A problemática do suicídio tem que nos levar a pensar de forma estratégica em curto, médio e longo prazo.
Em curto prazo:
- Ensinar, instruir a população sobre as necessidades urgentes que o ser humano em sofrimento profundo apresenta: ser ouvido, compreendido, ajudado na sua dor e encaminhado a um profissional de saúde mental.
- Promover espaços para discussão do tema suicídio em escolas, universidades, empresas.
- Sensibilização da sociedade como um todo sobre as principais doenças mentais como depressão, transtornos ansiosos, burnout, transtorno bipolar e outros. Doenças essas comuns e democráticas em termos de cultura, nível social, idade, gênero, nacionalidade e que chegam aos primeiros lugares dos índices da OMS nos dias atuais.

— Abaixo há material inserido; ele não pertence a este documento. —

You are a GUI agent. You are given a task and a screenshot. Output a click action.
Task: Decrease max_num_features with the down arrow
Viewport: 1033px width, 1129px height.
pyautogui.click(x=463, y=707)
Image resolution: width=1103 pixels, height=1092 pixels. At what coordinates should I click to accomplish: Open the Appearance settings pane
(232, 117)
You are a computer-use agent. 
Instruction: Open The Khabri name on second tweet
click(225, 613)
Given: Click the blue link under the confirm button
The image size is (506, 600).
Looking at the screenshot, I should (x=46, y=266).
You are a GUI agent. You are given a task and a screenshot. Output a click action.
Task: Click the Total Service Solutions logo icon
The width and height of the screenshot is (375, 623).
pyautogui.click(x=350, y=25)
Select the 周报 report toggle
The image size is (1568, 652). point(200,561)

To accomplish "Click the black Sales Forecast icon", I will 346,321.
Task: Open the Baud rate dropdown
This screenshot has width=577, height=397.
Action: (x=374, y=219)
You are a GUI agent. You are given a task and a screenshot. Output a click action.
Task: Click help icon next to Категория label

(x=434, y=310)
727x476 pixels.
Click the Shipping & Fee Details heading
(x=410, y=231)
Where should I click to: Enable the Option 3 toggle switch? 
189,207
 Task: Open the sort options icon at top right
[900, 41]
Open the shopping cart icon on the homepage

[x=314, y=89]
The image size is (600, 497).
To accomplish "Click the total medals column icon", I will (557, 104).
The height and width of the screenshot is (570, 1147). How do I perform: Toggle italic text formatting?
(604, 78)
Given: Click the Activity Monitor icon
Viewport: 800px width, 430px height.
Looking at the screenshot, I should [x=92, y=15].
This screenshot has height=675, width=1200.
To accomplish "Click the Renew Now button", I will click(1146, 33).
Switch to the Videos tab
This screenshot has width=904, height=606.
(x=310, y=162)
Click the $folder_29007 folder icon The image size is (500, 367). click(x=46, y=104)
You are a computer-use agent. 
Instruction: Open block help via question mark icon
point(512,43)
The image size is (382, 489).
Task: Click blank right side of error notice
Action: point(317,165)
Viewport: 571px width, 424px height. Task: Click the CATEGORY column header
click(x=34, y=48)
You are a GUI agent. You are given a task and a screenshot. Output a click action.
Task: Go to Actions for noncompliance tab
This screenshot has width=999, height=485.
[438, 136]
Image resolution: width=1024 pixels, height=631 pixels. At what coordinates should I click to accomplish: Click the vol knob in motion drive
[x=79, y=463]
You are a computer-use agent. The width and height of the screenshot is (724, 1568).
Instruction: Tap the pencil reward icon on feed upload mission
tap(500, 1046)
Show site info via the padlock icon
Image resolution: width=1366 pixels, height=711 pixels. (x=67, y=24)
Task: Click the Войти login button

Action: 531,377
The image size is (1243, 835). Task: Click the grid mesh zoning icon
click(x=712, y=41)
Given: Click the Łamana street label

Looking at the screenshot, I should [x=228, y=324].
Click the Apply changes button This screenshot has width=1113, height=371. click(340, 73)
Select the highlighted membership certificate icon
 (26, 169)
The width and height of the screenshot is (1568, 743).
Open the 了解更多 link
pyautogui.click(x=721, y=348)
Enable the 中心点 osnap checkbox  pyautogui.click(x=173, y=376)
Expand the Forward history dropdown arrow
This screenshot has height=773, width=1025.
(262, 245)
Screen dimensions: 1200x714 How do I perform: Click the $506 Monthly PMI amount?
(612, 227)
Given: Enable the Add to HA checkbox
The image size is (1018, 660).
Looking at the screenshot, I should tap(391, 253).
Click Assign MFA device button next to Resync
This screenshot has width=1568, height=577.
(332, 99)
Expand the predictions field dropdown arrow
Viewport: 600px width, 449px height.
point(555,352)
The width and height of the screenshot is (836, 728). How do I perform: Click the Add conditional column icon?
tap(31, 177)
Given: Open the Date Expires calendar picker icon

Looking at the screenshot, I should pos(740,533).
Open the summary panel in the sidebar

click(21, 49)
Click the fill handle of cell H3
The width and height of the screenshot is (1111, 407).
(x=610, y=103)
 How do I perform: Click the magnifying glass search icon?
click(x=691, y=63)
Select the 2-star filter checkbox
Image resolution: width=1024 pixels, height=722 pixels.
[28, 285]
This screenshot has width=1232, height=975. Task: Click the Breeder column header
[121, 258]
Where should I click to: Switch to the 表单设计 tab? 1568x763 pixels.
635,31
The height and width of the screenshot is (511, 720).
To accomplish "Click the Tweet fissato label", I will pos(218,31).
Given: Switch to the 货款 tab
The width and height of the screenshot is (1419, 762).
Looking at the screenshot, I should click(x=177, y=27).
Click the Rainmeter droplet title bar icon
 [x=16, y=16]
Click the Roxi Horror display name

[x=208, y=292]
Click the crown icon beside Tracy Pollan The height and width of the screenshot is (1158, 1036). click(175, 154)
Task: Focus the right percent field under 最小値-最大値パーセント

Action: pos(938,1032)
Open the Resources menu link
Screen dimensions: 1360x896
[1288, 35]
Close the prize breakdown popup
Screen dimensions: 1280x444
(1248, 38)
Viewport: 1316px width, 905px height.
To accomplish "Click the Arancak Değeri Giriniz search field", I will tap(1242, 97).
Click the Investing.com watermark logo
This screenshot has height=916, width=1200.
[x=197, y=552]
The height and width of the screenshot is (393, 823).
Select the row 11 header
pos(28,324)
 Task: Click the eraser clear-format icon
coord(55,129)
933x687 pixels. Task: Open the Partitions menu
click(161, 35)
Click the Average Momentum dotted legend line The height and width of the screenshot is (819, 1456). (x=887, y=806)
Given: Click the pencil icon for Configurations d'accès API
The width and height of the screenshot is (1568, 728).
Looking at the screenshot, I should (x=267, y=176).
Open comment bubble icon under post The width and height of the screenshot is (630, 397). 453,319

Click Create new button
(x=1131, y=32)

- Proporcionar a todos os níveis da população os cuidados psicológicos e não somente as medicações.
- Incluir na formação dos profissionais de saúde o conhecimento específico de ferramentas e estratégias para diagnosticar e perceber com maior rapidez o risco do suicídio e como preveni-lo.
- Cuidados e instrução para familiares de pessoas diagnosticadas com transtornos mentais.
Em médio e longo prazo, sabemos que a solução desse grave problema passa também pela educação e a formação do ser humano em uma visão integrativa e holística. Não restam mais dúvidas de que os componentes afetivo-emocionais devam ser vistos como fatores importantes na construção de um ser humano, podendo estimular ou inibir o processo de desenvolvimento de sua saúde mental. A escola e os educadores têm um papel primordial na formação e adequação da visão e prática da importância dessas outras competências, chamadas não cognitivas, para o desenvolvimento de uma mente saudável.
As habilidades socioemocionais podem ser naturalmente aprendidas no contexto de convivência do ser humano, da criança e do adolescente; no entanto, por interferências de diversos fatores, isso muitas vezes não se torna possível. Uma educação sistematizada e abrangente sobre as emoções, o funcionamento do cérebro, a integração de seus sistemas cognitivo e emocional e sobre formas de intervir e gerenciar sua mente, emoções e comportamentos são muito importantes para aprender a viver melhor em uma sociedade marcada pela velocidade das mudanças e pelos desafios socioeconômicos do nosso século.
Competências como resiliência, tolerância à frustração, acalmar-se e reagir com maior controle em momentos de alta tensão e estresse, proteger as emoções de estímulos externos crônicos vindos de situações familiares, sociais ou profissionais são essenciais para saúde emocional.
Promover a saúde significa não somente prevenir doenças ou estar satisfeito com a ausência da aparente doença, mas estimular, treinar, desenvolver o que pode trazer o melhor funcionamento do cérebro para contribuir na felicidade e no processo que conduz a uma vida com maior qualidade, satisfação e autonomia nas decisões e escolhas. Isso tudo, com certeza, terá como grande consequência a diminuição da morte por suicídio.